Henry lit the candle in the lantern. The old woman began to doze off again.

“What do you need that for?” Julius asked. “Why are you lighting that?”

“The soft wood’s already grown a lot,” Henry answered. “But I can’t leave it outside in this weather any longer.”

“The what?” Julius asked.

“I said the soft wood!” Henry suddenly shouted. His mother jumped at the sound of his voice, but she again closed her eyes.

“Soft wood,” Julius said, reflecting. He cast a short, cautious glance at his brother.

“Would you maintain that something made out of wood that’s been sawed or turned on a lathe is still natural?” Henry asked in a hard, interrogating tone.

Julius cast his eyes downward.

“All I’ve got to do is grow it,” Henry said. “That’s all. In a safe place. Do you mean to say that I can’t grow wood?”

“Oh, I didn’t mean that,” Julius said in a very kind voice. “But what I do know—of course I don’t know much about it—is that growing trees is a trade in itself. It needs experience. And you’ve got to have lots of land for it. And money.”

“Only a small plot of ground that’s guarded day and night,” Henry said. “Because my soft wood is pretty expensive. Everybody wants to have it.”

There was silence. Then Henry said, speaking quickly, “If necessary, I’ll wait a couple of hours. But if the storm goes on like this, I’ll have to bring it inside.” Suddenly shifting into an excited, indignant tone, he added, “Albert’s got to stop helping them and giving them information. He won’t gain anything by telling them where they can find me and where they should follow me. I tell you, he’s got to stop it.”

Julius said nothing. Henry got his coat from the hall, picked up the lantern, and left.

Outside, it was almost dark and there was a strong wind. The snow had melted on the streets, but at the edge of the wood some of it still remained.

Henry followed along the fence to the right until he came to what had long ago been a driveway into the wood. He stopped in front of a double gate. The lock was covered with layers of rust. He had only to press to make the gate give way, and to walk through into the wood.

As soon as the wood had closed in on him, he opened the slide of the lantern. All around him there were the sounds of wind and of melting snow which dripped from bough to bough. He had to lift his feet high to keep from getting entangled in dead branches.

After a while, the trees opened up along what had once been a path, because here the undergrowth under his feet was not as thick as it had been. His feet made sopping sounds as he walked. Frequently he had to stop to remove the pieces of snow or lichen which fell on him from the trees.

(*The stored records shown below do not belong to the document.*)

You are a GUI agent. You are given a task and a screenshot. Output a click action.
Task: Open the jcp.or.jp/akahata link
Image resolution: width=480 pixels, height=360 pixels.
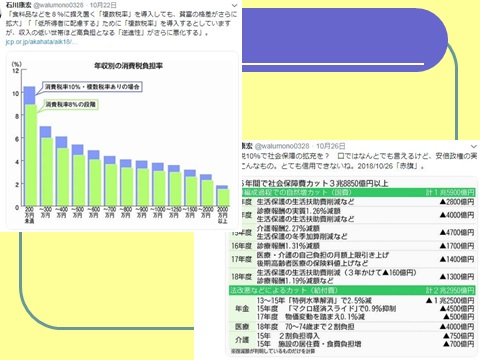click(x=41, y=42)
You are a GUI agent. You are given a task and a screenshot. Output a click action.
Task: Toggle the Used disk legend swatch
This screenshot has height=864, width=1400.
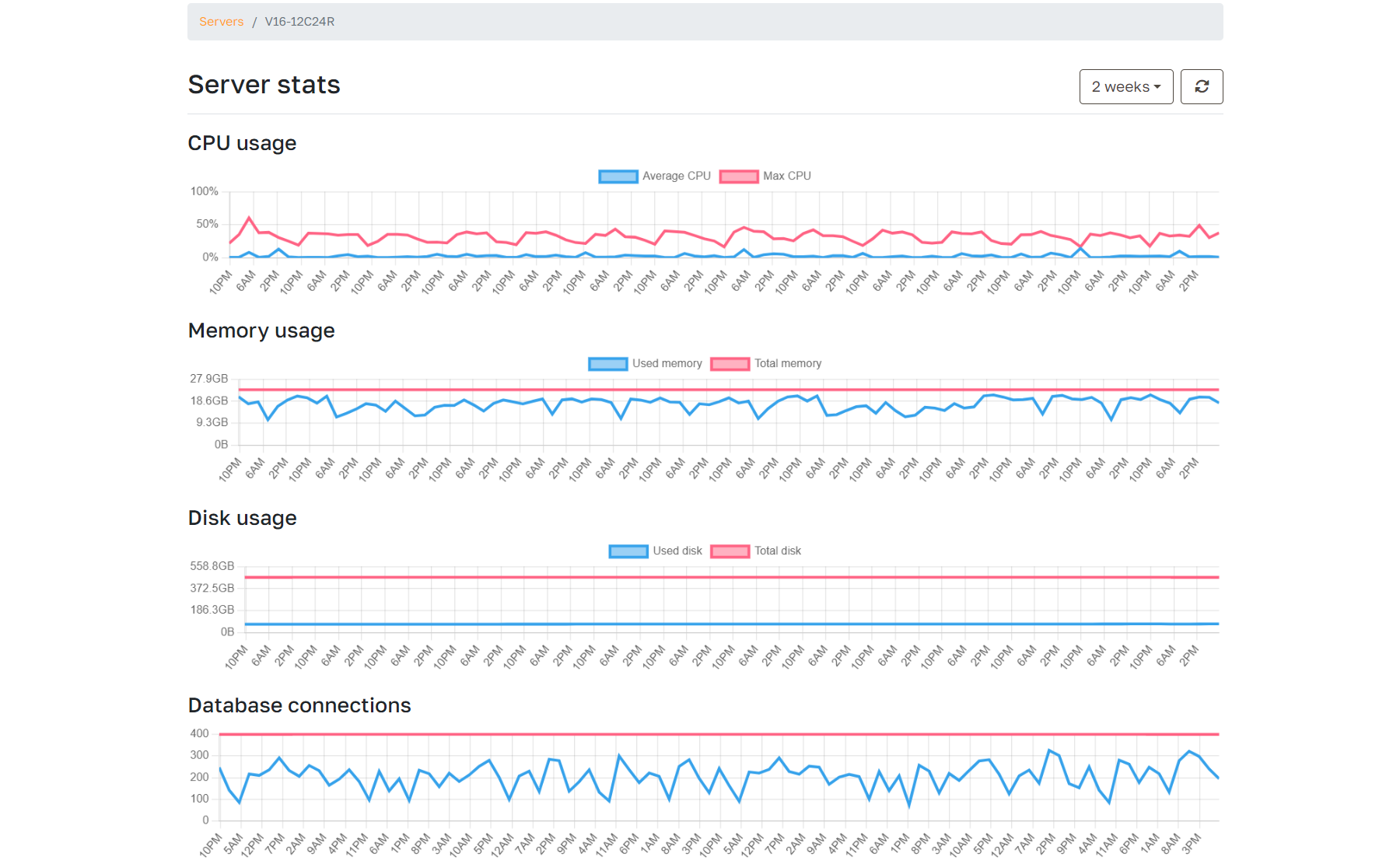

The path began to widen and at last Henry entered on an open space overgrown with grass and tall nettles. In the middle of it stood an old wooden hut. The boarding on its sides had rotted away, so that grass and other small plants grew in the cracks. The wind had torn great sheaves of thatch out of the roof, and had scattered them about. The lower half of the door was hidden by grass and weeds. He did not turn the handle but simply pushed the door inward, because the wood holding the lock was completely decayed.

The ground surface of the hut had no boards, but only moist sand. On this lay pieces of a broken wheelbarrow and a rusted spade. Several of the rafters had broken in two and had fallen down so that they stood on end. Some rain had fallen through the roof and many puddles had formed in the sand. All the light there was came in through one tiny skylight.

Well away from the door, standing upright in the sand, were two rows of twigs which had the appearance of having been planted there because each one had a small wet hole at its base. None of the things measured more than a foot from the ground. Between the two rows stood a white enamel pail. Henry went over, lifted the pail, and taking a piece of bread out, examined it carefully. Then he nodded. “Yes, the deer has eaten from it,” he said. He put the pail down again. Then he studied the rows of small branches. One of them stood at an angle. “So Albert’s been here,” he thought. “I got here just in time.”

He pulled the twigs out of the sand, counted them up to sixteen, and arranged them into a bundle. With great care he put them under his coat. Then he picked up the lantern and pail, and left.

The wind had lessened, but now and then there were violent gusts that shook sprays of water on him. “Too much water is dangerous for you,” Henry said, patting his coat where the twigs lay.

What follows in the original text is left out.